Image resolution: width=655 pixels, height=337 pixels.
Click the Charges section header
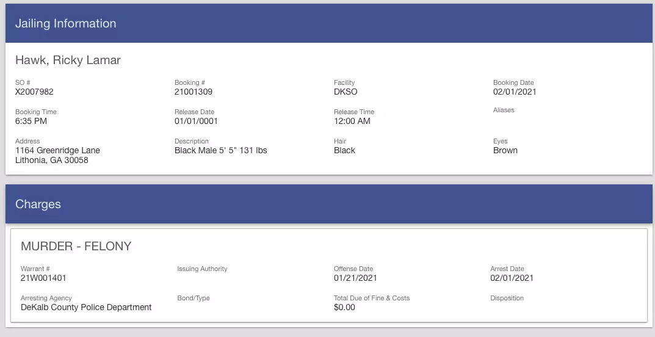(x=38, y=204)
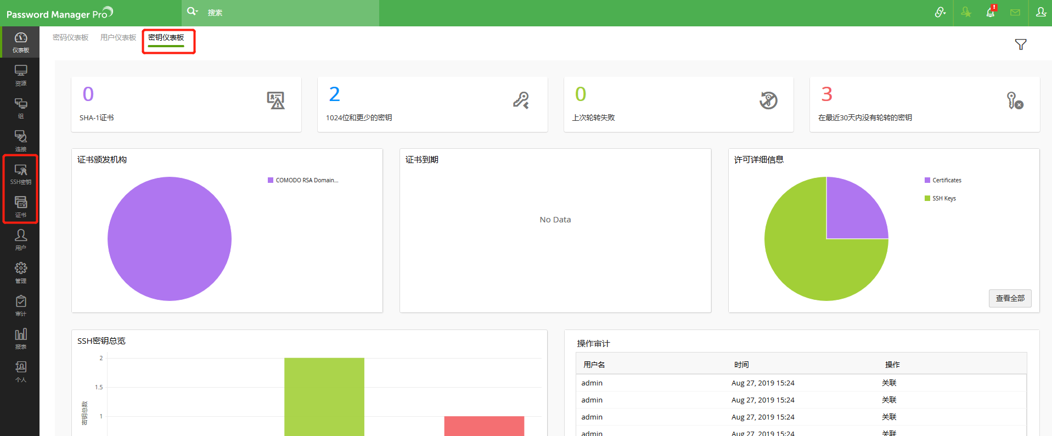Click the notification bell icon

pos(991,12)
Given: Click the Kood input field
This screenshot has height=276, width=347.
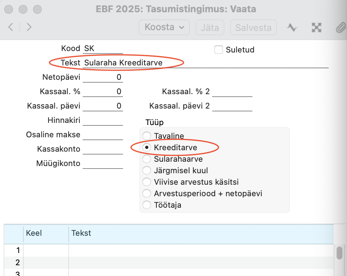Looking at the screenshot, I should click(103, 49).
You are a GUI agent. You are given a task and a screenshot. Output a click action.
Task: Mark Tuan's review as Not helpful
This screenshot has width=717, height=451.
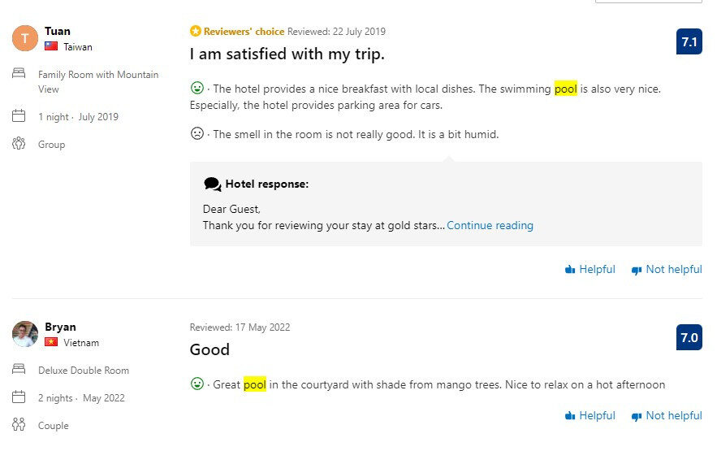point(667,269)
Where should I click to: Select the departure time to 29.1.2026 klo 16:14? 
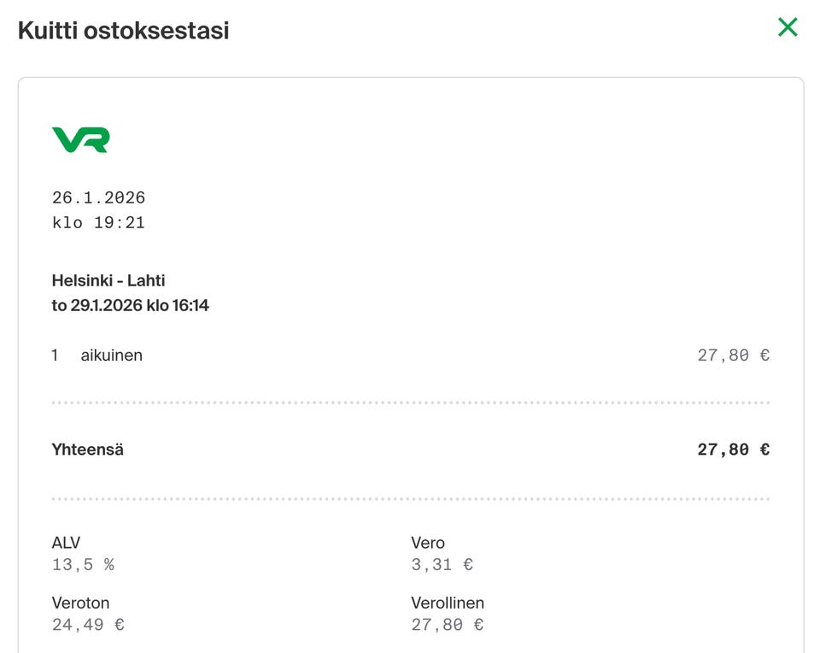pyautogui.click(x=130, y=305)
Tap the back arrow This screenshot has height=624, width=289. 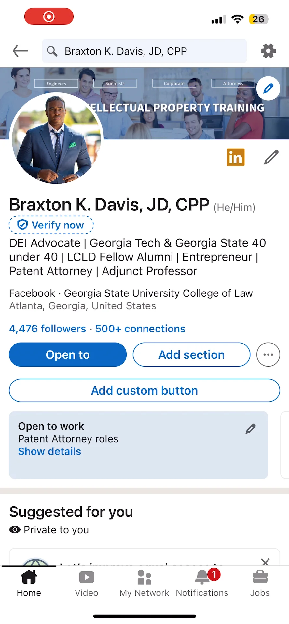tap(21, 51)
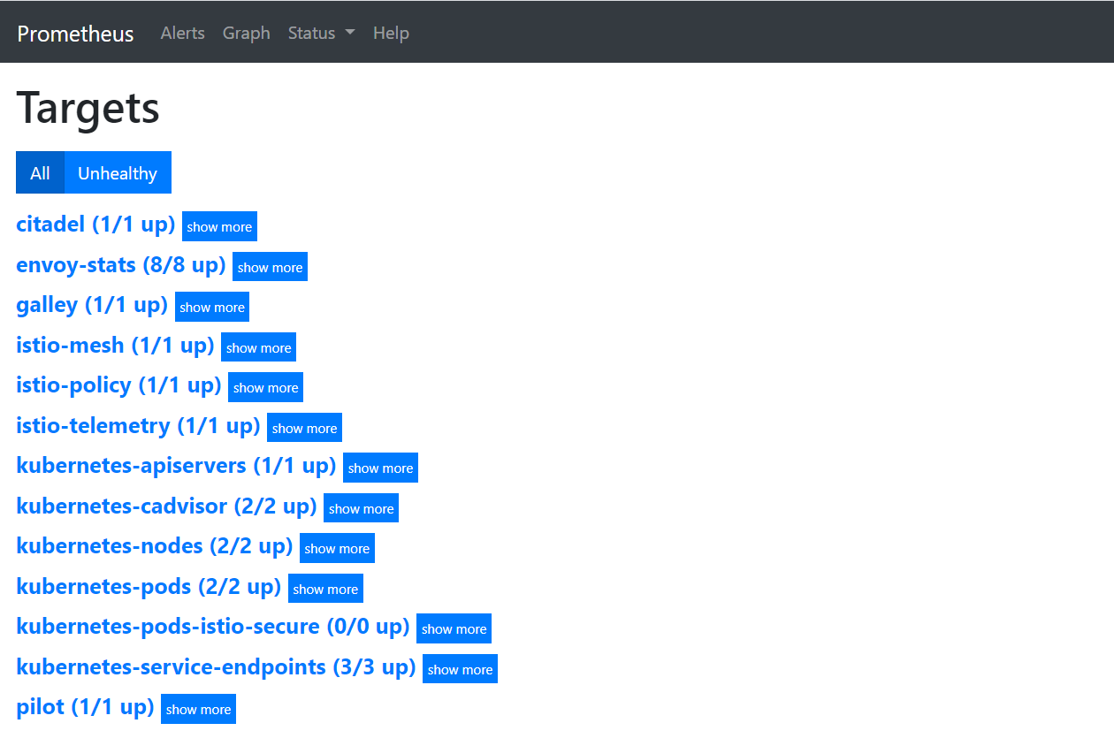1114x746 pixels.
Task: Open the Graph page
Action: click(x=246, y=33)
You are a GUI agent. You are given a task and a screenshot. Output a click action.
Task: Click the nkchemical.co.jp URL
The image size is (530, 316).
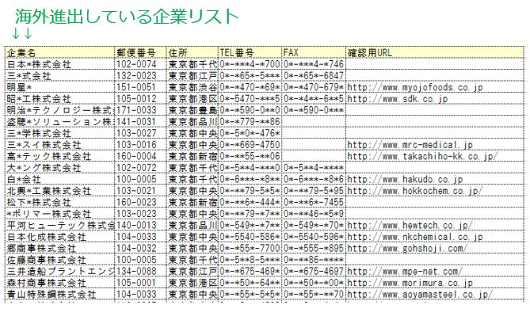[x=415, y=237]
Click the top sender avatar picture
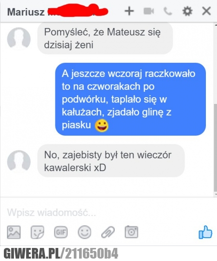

◇ ◇ ◇

### Task to carry out
The output should hold only the lines from the one containing "Task: Click the nkchemical.co.jp URL" through the last line of the listing, reproduced exactly, pictures omitted.

### Solution for this task
Task: Click the nkchemical.co.jp URL
The image size is (530, 316).
[x=415, y=237]
Click the top sender avatar picture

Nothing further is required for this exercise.